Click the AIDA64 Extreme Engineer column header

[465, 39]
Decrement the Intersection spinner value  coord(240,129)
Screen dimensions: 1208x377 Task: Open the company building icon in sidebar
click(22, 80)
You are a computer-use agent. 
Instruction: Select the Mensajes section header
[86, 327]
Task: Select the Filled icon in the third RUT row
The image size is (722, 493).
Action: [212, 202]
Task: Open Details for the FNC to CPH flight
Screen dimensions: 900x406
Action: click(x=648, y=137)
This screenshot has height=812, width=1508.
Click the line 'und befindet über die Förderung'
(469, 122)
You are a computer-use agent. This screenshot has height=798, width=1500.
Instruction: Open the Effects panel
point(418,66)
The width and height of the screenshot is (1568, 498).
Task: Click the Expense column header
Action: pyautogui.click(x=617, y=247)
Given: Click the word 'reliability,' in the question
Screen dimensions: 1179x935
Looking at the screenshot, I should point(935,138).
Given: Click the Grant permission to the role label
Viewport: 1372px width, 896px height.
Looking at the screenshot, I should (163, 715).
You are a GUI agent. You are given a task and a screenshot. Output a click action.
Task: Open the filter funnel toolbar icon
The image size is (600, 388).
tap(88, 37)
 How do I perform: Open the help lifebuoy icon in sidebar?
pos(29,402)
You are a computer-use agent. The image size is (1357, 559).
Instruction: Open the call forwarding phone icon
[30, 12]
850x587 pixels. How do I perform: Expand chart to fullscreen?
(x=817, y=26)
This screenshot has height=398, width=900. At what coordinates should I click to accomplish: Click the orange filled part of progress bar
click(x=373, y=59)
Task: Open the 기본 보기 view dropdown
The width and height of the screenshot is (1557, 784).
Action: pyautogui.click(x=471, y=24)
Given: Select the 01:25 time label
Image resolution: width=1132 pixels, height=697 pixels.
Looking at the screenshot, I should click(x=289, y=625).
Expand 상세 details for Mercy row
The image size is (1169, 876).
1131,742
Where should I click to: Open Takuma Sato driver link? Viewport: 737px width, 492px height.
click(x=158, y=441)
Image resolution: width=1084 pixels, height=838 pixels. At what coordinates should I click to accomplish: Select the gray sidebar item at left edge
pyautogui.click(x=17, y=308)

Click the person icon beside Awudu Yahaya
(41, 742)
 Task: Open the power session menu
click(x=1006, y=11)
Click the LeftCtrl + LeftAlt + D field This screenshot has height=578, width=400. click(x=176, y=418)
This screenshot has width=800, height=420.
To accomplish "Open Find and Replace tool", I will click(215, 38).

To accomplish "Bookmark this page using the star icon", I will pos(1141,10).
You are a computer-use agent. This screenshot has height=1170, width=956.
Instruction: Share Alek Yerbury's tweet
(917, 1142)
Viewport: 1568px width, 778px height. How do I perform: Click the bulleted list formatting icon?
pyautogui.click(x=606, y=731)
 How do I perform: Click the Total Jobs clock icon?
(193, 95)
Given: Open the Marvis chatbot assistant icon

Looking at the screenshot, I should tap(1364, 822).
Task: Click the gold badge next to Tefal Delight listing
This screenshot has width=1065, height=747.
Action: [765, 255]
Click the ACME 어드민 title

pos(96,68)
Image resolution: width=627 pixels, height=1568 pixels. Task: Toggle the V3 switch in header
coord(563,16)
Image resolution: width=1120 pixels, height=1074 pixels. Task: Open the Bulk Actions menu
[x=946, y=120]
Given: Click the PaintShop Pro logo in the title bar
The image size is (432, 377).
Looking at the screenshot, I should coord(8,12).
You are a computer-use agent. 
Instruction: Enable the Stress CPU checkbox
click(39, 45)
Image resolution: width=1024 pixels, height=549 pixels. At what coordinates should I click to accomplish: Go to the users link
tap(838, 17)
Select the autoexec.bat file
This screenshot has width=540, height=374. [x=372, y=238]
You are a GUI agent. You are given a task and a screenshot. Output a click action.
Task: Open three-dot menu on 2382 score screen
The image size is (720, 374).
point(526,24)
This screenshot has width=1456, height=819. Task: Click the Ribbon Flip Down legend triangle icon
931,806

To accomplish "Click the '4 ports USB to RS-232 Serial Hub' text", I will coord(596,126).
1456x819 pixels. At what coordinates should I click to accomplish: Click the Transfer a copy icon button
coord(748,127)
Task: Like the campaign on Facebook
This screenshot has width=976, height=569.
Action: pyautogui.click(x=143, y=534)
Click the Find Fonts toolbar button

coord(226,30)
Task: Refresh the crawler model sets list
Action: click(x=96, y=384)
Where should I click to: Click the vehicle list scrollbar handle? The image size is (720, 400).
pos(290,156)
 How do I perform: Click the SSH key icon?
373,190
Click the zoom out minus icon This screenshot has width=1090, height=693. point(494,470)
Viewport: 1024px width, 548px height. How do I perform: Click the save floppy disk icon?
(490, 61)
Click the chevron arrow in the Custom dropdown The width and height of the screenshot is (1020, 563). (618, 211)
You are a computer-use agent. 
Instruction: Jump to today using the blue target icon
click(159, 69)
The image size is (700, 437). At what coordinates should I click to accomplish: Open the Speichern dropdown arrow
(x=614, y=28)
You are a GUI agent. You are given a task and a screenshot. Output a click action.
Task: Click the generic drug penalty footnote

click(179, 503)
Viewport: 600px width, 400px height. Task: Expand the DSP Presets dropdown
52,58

......

Could you rewrite the records from the line containing "Click the LeftCtrl" through the line containing "Looking at the screenshot, I should tap(1364, 822).", giving only those lines with "bulleted" changed to "numbered" and nothing else altered?

> FULL RESPONSE
Click the LeftCtrl + LeftAlt + D field This screenshot has height=578, width=400. click(x=176, y=418)
This screenshot has width=800, height=420.
To accomplish "Open Find and Replace tool", I will click(215, 38).

To accomplish "Bookmark this page using the star icon", I will pos(1141,10).
You are a computer-use agent. This screenshot has height=1170, width=956.
Instruction: Share Alek Yerbury's tweet
(917, 1142)
Viewport: 1568px width, 778px height. How do I perform: Click the numbered list formatting icon?
pyautogui.click(x=606, y=731)
 How do I perform: Click the Total Jobs clock icon?
(193, 95)
Given: Open the Marvis chatbot assistant icon

Looking at the screenshot, I should tap(1364, 822).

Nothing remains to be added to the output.